The old code behind a toggle should be deleted before the feature is Done. If it isn’t then someone screwed up.
When you have an `if False:` or equivalent in code, you have to deploy to enable a new feature, so if the current state in the test environment isn't good, you either have to wait for it to be fixed, or to roll back all possibly bad new commits before you can enable the feature.
Another feature of feature flags is that a non-coder can toggle them.
If you need neither of these, sure, go ahead with commits and deployments instead.
When you're trying to triage a production problem or explain what happened between Saturday and today, orthogonality isn't a feature, it's a challenge to be overcome.

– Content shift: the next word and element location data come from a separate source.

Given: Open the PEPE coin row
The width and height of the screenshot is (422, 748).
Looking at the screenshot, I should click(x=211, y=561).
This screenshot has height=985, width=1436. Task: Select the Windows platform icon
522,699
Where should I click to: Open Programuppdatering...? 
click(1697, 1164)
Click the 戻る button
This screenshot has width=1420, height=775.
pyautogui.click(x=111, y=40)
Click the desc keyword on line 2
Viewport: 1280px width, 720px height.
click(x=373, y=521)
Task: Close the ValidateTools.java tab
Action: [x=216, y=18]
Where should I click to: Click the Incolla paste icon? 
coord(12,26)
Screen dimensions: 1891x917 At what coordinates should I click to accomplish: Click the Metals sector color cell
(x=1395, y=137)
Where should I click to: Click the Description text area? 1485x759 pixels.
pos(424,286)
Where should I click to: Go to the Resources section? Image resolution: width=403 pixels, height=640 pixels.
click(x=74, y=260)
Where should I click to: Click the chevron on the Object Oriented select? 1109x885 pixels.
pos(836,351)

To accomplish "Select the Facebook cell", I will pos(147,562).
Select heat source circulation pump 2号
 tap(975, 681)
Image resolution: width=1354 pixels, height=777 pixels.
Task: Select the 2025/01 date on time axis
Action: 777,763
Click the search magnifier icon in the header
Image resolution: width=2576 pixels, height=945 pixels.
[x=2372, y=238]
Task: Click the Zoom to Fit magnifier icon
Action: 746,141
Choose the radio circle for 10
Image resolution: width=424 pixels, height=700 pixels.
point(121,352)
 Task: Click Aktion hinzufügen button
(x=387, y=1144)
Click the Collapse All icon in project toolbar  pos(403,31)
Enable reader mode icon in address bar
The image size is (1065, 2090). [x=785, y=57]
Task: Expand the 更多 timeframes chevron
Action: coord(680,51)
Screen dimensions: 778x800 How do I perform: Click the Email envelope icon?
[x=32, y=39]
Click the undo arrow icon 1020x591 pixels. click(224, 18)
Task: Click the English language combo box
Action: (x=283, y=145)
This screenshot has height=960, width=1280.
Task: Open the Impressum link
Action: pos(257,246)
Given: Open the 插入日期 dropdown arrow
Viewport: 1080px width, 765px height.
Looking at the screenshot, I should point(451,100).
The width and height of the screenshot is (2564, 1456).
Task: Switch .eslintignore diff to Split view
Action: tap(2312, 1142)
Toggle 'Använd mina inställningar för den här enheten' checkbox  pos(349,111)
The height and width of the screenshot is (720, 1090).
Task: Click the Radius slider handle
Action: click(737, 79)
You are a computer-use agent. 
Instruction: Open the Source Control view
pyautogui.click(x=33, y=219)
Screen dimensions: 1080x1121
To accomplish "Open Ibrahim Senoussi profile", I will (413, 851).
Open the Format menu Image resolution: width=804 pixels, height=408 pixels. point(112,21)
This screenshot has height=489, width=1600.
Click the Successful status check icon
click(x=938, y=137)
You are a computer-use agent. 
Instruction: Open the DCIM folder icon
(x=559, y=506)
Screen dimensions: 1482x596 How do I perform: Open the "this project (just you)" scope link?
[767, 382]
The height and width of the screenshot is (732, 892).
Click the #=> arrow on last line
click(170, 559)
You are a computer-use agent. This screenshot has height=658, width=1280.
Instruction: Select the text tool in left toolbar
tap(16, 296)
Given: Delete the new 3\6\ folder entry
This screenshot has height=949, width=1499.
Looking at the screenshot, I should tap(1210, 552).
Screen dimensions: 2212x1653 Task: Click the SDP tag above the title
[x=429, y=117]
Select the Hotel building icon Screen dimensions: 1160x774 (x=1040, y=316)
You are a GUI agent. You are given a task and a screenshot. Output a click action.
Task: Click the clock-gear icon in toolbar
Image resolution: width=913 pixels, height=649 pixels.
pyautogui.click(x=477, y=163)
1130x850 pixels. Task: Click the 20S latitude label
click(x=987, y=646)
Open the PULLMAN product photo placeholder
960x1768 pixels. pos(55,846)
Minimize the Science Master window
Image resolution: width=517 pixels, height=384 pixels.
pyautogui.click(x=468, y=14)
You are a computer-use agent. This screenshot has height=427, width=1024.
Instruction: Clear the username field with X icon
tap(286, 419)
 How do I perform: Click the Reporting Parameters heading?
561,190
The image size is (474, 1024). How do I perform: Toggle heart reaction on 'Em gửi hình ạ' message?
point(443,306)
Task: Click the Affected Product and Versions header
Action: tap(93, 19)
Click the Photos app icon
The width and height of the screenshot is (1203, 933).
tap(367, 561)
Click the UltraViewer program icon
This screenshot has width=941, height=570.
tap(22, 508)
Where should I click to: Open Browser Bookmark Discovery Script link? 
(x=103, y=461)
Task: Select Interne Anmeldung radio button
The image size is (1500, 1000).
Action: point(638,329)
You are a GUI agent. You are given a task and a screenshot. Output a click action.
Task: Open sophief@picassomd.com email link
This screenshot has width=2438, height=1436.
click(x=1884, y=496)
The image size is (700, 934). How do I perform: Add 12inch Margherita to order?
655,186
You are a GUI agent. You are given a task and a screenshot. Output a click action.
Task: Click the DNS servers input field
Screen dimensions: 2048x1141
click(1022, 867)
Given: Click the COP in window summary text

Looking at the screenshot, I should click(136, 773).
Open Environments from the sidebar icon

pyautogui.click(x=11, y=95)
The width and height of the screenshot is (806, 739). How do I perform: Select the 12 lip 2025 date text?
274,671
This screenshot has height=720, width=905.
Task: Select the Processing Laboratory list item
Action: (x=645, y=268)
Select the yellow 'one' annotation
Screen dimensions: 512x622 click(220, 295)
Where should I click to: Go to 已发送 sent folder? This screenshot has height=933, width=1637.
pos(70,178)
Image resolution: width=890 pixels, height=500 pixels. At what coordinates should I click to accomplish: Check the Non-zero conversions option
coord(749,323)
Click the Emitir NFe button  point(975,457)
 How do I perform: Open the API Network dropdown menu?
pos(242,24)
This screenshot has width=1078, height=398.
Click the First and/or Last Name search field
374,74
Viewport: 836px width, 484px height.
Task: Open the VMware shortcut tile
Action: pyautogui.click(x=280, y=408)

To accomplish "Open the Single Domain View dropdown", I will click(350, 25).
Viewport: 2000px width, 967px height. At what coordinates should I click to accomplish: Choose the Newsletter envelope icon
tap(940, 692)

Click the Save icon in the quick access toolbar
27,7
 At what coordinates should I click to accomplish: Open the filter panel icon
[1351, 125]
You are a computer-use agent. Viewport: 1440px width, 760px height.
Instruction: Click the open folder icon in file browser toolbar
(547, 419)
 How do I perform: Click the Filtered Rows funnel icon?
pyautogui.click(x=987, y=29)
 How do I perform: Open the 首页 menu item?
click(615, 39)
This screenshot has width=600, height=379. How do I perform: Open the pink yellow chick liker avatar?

> if the current state in the test environment isn't good, you either have to wait for it to be fixed, or to roll back all possibly bad new commits before you can enable the feature.
This is a symptom of long release cycles. The more work you “save up” to deploy all at once, the more difficult deployments become. Everything becomes much easier when you minimise unreleased work.
I have recently seen someone wrap a single function in about 10 classes of Java to turn it into a standalone application, slap on some Docker Compose magic, add some build scripts, and then continue to look proud at the feature being wholly configurable at deployment time.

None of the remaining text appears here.